Ma il cibo stabilisce tanto la relazione tra l’umano e il mondo quanto quella tra le diverse dimensioni dell’umano stesso. Come il dolore, la fame svela lo scandalo che corpo e mente non sono due entità distinte: se fossero davvero distinte, sottolinea Antonio Damasio citando un Cartesio meno noto, quando si ha dolore – fame – si elaborerebbe lo stimolo solo su un piano cognitivo, al pari del nocchiero che si accorge di una falla nel carro che conduce. Ma ognuno che abbia esperito il dolore o la fame – la sete, il sonno – ne ricorda la qualità tanto corporea quanto mentale, affettiva, volitiva.
Nella storia, il cibo sovente ha assunto il ruolo di “metro” della potenza della mente nell’assoggettamento del corpo a una regola. Si pensi ai molti tabù alimentari, individuali o collettivi, più o meno ideologici e politici, al largo delle società e dei tempi. Dalla difficoltà di rispettare il tabù prescelto, in certi contesti, discende il grado di civiltà riconosciuto a una persona dal proprio gruppo di appartenenza. Per sancire tale predominio della ragione sul ventre, molto importante diviene così la propria capacità, esibita in società nei momenti di convivio più o meno rituali, di tener fede alla restrizione stabilita.
Ma invece che sancire il predominio ontologico della mente sul corpo, i tabù ne possono svelare la comune sostanza, la stessa pasta. Se con Marvin Harris, Good to eat. Riddles of food and culture, si seguono le tracce dei significati dei tabù alimentari, facilmente si percorrono itinerari che affondano nella storia o nella magia, pescano nella biologia, si elevano al culto, si fanno spettacolo nel rito. Nelle società in cui il latte è esclusivo appannaggio dei neonati, simbolo di infantilismo e dipendenza, come in Giappone, e berlo da adulti è inappropriato e disonorevole, endemica è l’intolleranza al lattosio.
Un enzima che rispetta un tabù culturale: prodigioso.
Una relazione bidirezionale tra natura e cultura, di cui è evidentemente impossibile stabilire il verso, ma che testimonia quanto la cultura sia incorporata. Con Tomas Csordas, Emobodiement as a paradigm for Anthropology, il corpo è infatti «the fundamental ground of culture», fondamento esistenziale della cultura, è la sostanza, il sostrato che ne consente l’esistenza, e non il mero supporto che ne è passivamente plasmato.
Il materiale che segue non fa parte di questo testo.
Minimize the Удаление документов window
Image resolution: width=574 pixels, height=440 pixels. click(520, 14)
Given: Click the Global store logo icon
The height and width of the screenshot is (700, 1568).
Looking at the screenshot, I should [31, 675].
La metodologia occidentale moderna ha necessitato di un’opposizione logica, il dualismo corpo-mente, per fare del corpo un oggetto della sua scienza, fondando così un principio che vanta ampio successo nella scienza positiva, e che conferisce indubbi vantaggi alla tecnica umana. Ma la cesura è prodotta su un piano razionale, e scollata dal vissuto del soggetto che invece ap-prende il reale, in filosofia fenomenologica, in un’esperienza che è sempre al contempo cognitiva, affettiva, volitiva e incarnata.
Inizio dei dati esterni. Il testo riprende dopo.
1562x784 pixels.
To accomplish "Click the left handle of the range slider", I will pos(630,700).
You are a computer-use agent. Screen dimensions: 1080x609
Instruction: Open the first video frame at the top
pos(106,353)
Ma oltre a suffragare la tesi dell’incorporazione, prospettiva antropologica in opposizione al principio cartesiano che fonda la biomedicina – la quale invece cura «malattie del corpo» oppure «malattie della mente» – la riflessione sui tabù alimentari consente di vedere nel cibo un luogo privilegiato di stratificazione storica di significati. Con Marvin Harris è infatti possibile scoprire che al fondo del tabù alimentare sull’«abominevole porco» sta l’impossibilità di alimentare il suino per quei gruppi sociali che produssero il tabù: a differenza di altri animali da allevamento, il maiale ha un’alimentazione troppo simile all’uomo e ne costituiva un competitor insostenibile.
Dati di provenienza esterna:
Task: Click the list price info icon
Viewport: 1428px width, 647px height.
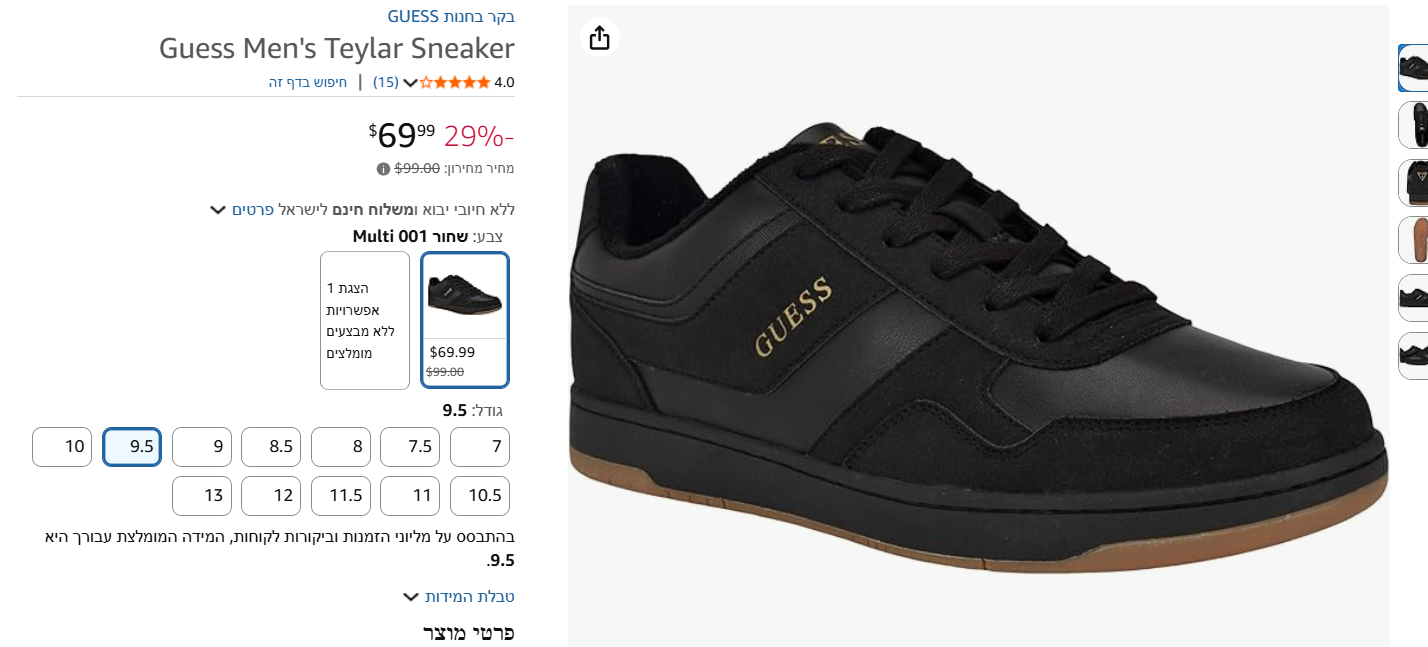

Materialità e mangiabilità della cultura, fame come riemersione insolente della crisi della presenza; restrizioni, tabù e digiuni – più o meno patologici, più o meno politici – come tentativi talvolta disperati e mai esaurienti di assoggettare il corpo alla psiche. Tentativi, forse, di sganciare l’individuo dall’ineluttabilità orrifica della negoziazione con una realtà insaziabile.